AI agents executed about 75 million x402 crypto micro-payments totaling $24 million in a recent 30-day period to buy data and services without human approval.

AI agents are autonomously buying online services with x402 crypto micro-payments. Over a recent 30-day span the network recorded roughly 75 million transactions totaling about $24 million. Agents use embedded wallets to select vendors, pay in small increments and complete tasks end-to-end without human approval.

Lincoln Murr, who leads AI product work at Coinbase, described an example in which his agent scraped Twitter articles using a tool called Firecrawl, routed the content through a service called Stable Upload, and delivered the result to his Kindle and email. He recalled, “I had genuinely forgotten the agent even had a crypto wallet.” In that flow the wallet served as the agent’s identifier and payment method, removing the need to pre-fund API keys before calling a new service.

The x402 standard and a foundation launched in April provide the protocol and governance backing for these payments. Early backers include Coinbase, AWS, Stripe, Visa, Mastercard, American Express, Shopify, Google, Microsoft and Cloudflare. Coinbase’s Bazaar indexes more than 10,000 paid tools that agents can search and call directly. AWS and Cloudflare added features this year that can return machine-readable prices and payment terms to bots requesting protected content and verify payments at the network edge before granting access.

Systems built around these features allow an agent to compare cost, quality and response time among providers at runtime. One example in practice is an agent weighing a large language model service against a voice model to turn a PDF into a podcast, selecting the provider that meets its criteria for the task.

A settlement study published in July examined on-chain x402 activity and found a substantial portion of settlement records appeared fictitious or occurred within linked internal wallet clusters. The study verified $187,861 as payments to identifiable independent services and identified another $20.07 million of activity that could be genuine but might involve undisclosed links among wallets.
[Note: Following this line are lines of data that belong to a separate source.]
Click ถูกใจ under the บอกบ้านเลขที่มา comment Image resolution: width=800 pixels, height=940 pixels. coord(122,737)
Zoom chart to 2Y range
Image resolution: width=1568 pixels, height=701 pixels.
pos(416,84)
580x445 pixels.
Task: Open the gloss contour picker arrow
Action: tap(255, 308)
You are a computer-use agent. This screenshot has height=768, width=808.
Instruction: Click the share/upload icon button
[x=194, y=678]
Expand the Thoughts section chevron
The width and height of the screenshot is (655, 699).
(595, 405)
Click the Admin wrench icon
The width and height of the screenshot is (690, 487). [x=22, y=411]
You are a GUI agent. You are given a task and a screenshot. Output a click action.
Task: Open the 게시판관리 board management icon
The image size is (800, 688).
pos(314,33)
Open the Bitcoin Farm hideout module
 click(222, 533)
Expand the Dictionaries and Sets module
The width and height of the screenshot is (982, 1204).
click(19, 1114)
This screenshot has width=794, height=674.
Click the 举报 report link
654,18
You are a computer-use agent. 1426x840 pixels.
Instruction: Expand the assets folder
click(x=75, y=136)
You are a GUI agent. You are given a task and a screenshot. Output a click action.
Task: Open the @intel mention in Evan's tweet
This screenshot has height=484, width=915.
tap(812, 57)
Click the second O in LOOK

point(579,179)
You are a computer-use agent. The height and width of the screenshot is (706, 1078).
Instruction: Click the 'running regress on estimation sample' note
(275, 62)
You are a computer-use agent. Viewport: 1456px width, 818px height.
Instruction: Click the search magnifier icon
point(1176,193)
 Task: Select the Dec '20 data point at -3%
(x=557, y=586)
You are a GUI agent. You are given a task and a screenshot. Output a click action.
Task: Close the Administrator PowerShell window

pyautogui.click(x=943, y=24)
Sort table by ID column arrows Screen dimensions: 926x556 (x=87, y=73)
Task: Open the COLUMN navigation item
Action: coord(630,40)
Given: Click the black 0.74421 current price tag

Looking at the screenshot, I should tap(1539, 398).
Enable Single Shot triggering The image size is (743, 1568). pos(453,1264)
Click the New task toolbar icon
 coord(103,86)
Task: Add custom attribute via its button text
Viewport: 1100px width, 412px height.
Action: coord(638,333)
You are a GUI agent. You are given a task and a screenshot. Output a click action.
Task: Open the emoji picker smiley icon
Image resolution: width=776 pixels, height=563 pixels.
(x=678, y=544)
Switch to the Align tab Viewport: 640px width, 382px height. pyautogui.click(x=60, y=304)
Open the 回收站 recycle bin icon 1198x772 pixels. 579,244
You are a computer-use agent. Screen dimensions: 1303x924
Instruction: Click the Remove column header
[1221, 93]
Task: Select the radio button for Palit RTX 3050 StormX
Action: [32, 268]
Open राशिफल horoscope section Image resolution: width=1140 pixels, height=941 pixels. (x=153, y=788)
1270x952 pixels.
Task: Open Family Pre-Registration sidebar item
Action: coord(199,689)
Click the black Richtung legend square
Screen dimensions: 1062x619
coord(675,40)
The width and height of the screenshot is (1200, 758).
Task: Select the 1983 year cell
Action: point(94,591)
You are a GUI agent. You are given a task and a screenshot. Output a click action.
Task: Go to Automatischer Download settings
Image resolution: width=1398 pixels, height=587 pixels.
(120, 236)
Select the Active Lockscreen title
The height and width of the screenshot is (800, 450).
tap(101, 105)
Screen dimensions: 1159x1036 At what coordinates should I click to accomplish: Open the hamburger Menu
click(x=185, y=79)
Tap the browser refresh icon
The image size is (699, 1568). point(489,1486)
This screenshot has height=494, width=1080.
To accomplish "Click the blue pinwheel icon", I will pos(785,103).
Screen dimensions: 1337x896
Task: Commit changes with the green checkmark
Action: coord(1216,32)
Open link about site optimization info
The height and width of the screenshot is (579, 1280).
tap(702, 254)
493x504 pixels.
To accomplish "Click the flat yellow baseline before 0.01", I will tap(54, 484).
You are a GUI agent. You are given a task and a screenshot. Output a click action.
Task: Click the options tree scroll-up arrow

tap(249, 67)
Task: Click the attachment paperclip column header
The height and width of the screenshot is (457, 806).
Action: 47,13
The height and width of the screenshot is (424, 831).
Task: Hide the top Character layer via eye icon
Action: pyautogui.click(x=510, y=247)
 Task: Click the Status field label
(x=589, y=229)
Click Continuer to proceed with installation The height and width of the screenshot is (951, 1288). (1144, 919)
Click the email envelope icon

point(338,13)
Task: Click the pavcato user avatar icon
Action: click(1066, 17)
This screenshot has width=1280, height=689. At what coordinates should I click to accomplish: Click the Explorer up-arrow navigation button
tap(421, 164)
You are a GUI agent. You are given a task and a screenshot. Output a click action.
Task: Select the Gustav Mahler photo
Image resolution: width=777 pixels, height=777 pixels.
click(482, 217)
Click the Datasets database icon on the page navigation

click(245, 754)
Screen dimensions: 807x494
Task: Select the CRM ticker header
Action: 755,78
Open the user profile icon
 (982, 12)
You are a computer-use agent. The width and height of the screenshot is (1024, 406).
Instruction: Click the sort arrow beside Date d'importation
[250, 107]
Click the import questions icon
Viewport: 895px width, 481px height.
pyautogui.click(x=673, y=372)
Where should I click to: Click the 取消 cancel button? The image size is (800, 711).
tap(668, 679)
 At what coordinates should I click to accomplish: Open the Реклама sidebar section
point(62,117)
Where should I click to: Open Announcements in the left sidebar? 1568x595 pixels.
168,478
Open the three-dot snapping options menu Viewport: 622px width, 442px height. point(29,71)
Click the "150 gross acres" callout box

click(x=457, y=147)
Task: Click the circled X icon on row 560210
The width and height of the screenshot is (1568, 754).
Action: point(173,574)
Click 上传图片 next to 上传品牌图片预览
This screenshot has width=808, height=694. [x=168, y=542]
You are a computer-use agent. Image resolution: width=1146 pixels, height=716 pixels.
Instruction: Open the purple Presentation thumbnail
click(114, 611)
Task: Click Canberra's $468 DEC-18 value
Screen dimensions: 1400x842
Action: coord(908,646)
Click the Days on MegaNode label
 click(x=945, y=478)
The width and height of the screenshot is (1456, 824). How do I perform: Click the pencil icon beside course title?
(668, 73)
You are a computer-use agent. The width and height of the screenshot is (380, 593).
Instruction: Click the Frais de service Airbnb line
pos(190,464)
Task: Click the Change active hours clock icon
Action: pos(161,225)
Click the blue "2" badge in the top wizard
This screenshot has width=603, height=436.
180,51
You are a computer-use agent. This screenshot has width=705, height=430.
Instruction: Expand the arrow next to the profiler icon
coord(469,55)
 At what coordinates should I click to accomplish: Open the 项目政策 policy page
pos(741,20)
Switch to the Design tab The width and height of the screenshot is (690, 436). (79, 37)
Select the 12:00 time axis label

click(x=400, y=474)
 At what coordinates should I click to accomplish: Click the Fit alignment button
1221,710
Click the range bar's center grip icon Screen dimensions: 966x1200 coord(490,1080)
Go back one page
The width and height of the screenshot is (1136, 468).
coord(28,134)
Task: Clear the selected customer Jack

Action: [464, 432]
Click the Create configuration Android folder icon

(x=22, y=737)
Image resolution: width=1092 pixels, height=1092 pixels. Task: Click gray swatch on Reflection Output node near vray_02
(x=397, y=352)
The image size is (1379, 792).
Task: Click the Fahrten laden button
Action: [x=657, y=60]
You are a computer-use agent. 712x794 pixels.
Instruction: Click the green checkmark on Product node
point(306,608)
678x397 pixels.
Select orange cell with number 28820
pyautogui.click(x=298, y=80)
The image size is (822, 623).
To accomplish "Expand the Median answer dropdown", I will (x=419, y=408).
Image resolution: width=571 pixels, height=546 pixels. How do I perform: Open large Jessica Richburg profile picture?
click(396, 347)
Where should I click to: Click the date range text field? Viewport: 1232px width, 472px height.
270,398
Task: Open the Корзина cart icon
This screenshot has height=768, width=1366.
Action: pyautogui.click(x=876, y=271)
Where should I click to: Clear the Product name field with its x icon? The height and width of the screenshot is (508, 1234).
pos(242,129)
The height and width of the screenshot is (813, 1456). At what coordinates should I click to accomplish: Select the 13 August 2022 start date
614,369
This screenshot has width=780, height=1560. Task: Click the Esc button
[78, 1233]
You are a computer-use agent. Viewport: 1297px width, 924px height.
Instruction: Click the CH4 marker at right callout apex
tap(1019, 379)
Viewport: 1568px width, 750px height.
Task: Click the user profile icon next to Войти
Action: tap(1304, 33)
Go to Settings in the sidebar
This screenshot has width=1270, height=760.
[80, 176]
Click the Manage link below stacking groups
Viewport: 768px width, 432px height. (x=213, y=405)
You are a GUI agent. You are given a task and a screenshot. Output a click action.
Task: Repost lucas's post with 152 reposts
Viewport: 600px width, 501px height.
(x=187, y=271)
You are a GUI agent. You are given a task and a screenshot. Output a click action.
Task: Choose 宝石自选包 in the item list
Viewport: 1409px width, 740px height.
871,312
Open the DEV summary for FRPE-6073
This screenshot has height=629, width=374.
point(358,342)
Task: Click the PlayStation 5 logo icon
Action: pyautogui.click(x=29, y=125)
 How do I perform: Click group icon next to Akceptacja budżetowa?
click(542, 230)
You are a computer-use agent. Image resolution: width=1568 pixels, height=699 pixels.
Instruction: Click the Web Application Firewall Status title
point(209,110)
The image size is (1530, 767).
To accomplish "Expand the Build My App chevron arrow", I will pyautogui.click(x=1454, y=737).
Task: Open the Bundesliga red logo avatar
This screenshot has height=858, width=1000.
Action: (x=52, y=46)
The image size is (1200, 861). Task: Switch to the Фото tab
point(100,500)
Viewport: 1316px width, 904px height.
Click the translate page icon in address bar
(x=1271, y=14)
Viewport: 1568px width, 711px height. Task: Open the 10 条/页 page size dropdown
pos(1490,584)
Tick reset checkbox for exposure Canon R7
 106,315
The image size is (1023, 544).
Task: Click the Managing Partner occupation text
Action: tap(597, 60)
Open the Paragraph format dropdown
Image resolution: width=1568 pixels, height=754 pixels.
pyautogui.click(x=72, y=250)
The headline figures — about 75 million payments totaling $24 million — are the gross on-chain totals reported for the period.

Coinbase positions itself to operate accounts, settlement rails and the discovery layer for what some industry participants call an agentic economy. Company executives say broader adoption depends in part on more everyday users carrying wallets that support frequent micro-purchases.

One sector expected to test the economics is algorithmic trading, where a trading agent’s purchases of premium data or models can be measured against trading performance. Coinbase is building a product to let agents trade and pay directly from retail accounts, and company executives expect that loop to be tested in coming months.

Research on agent spending focuses on whether an agent can judge when a paid input is worth the cost. Identified failure modes include repeatedly buying duplicate information, paying for premium data that provides no measurable edge, using expensive models for simple tasks, and skimping on verification steps to save small amounts. A recent paper on budget-constrained reasoning found that smarter allocation of paid inputs can outperform brute-force approaches that use more resources.

The payment rails, directories and network features required for agent micro-payments are in place. Independent on-chain economic activity and routine wallet usage for these micro-purchases remain limited according to the July settlement study.